This project implements a U-Net model for biomedical image segmentation, designed to label neurons in electron microscopy images.
U-Net is a convolutional neural network (CNN) architecture that excels at pixel-level predictions, especially for segmentation tasks in medical imaging where spatial precision is critical.
Traditional CNNs lose spatial information during downsampling, which limits their usefulness for precise segmentation.
U-Net overcomes this by introducing skip connections between the encoder (contracting path) and decoder (expanding path), allowing the network to:
- Capture both context (what is in the image) and localization (where it is),
- Efficiently learn from a limited number of annotated biomedical images,
- Achieve state-of-the-art segmentation accuracy with relatively small datasets.
The dataset used comes from electron microscopy of neural tissue:
Arganda-Carreras et al. (2015). "Crowdsourcing the creation of image segmentation algorithms for connectomics." Frontiers in Neuroanatomy.
Link
The dataset consists of grayscale electron microscopy images and their corresponding segmentation masks. Each pixel is labeled as part of a neuron or background.
The model follows the U-Net design, comprising:
- Contracting Path (Encoder):
Multiple convolutional and max pooling layers that extract increasingly abstract image features while reducing spatial resolution. - Expanding Path (Decoder):
Upsampling and convolutional layers that reconstruct the segmentation mask, using skip connections to retain spatial detail from the encoder. - Final Output Layer:
A convolution layer that maps the feature maps to a binary segmentation mask.
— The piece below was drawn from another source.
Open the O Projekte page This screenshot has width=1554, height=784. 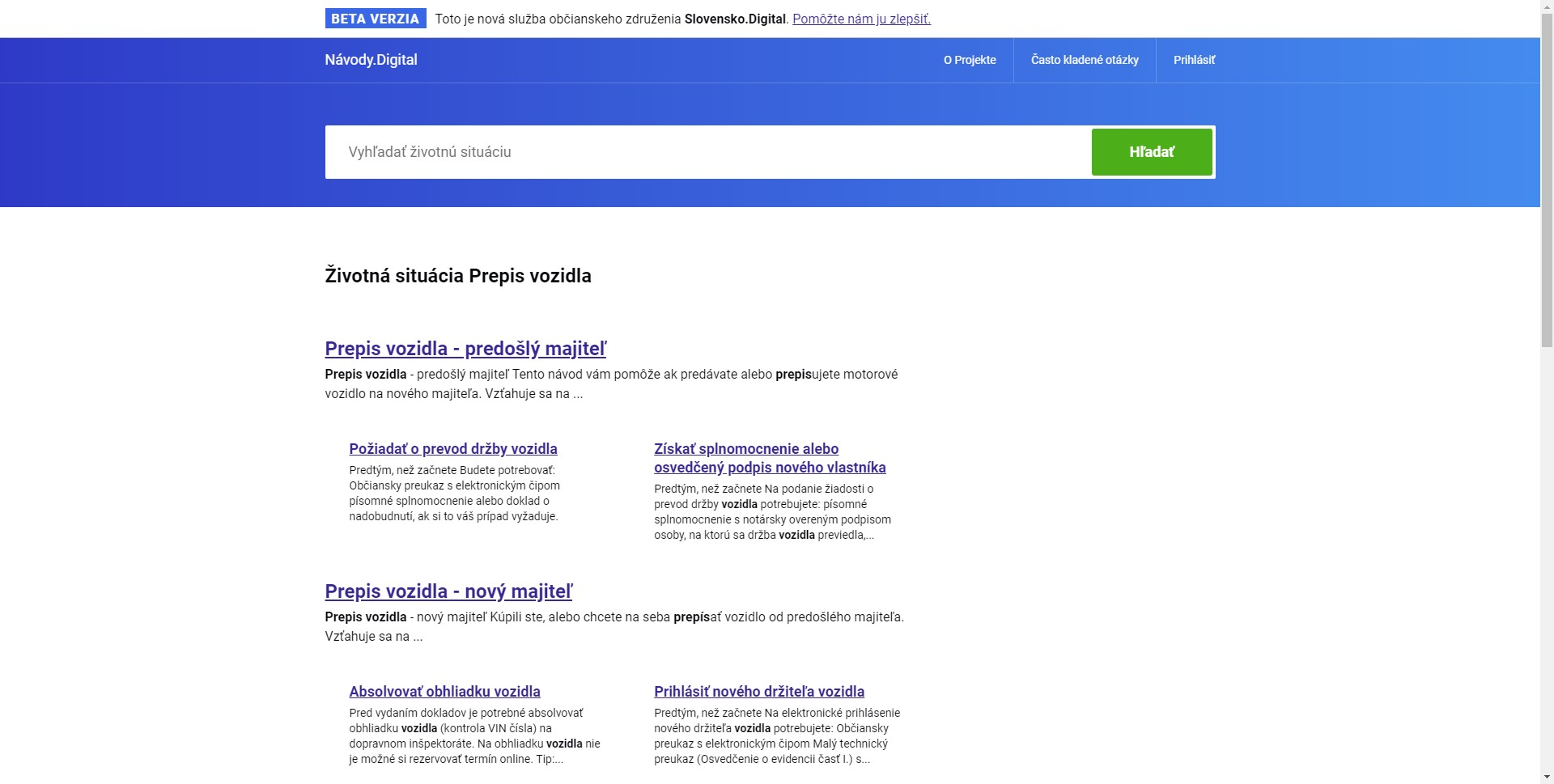tap(968, 60)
- Loss Function: Binary cross-entropy, optimized for per-pixel classification.
- Optimizer: Adam optimizer for efficient gradient-based learning.
- Evaluation: Dice coefficient and visual inspection of predicted masks.
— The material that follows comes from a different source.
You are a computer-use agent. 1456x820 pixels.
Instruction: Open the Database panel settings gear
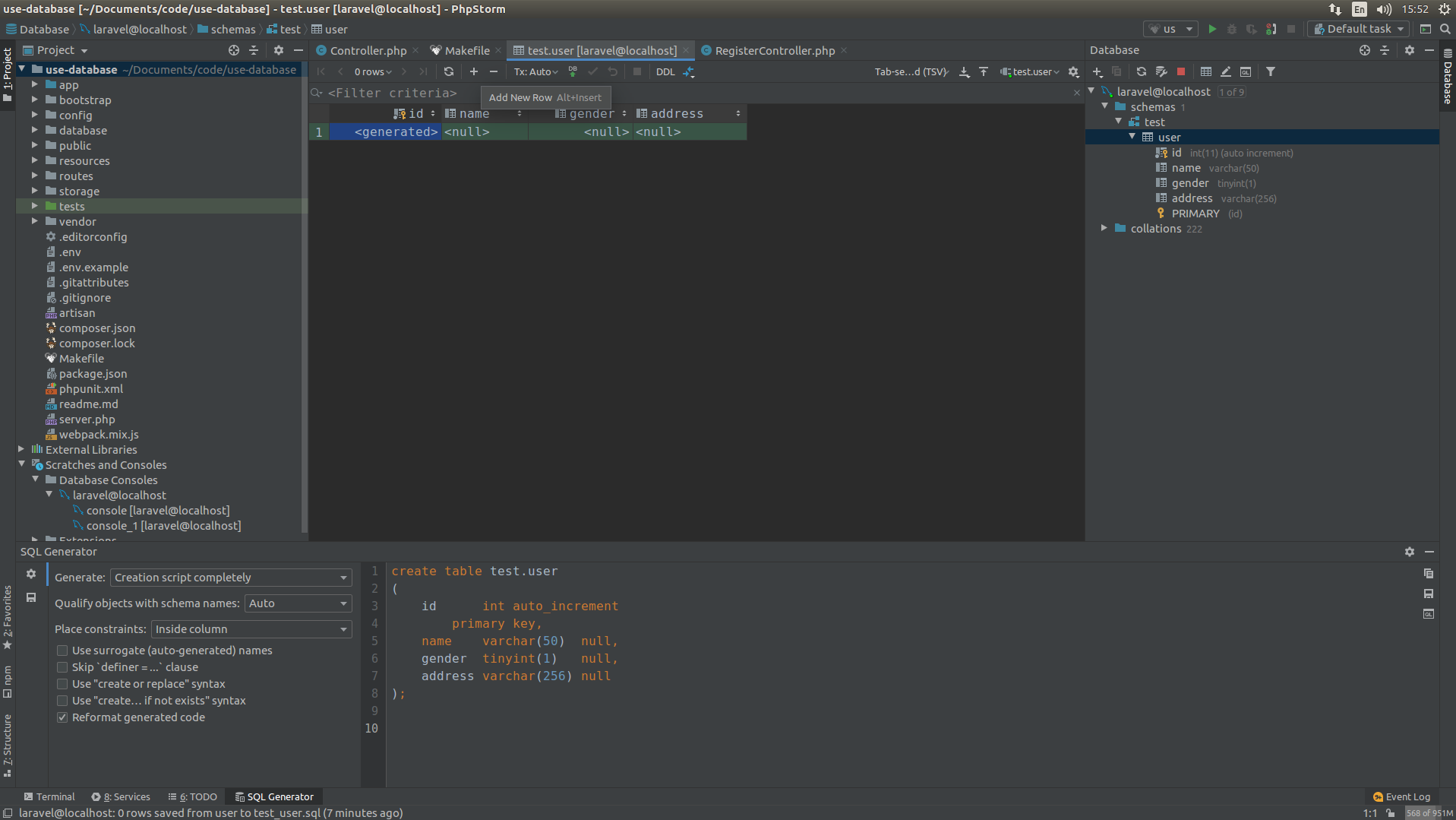coord(1409,50)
- Framework: Implemented using PyTorch for flexibility and GPU acceleration.
This notebook demonstrates how deep learning, specifically U-Net, can effectively perform neural tissue segmentation — a foundational step toward automated connectomics and neuroscience analysis.
It provides a practical implementation of supervised biomedical segmentation using a concise, interpretable architecture that has become a standard in the field.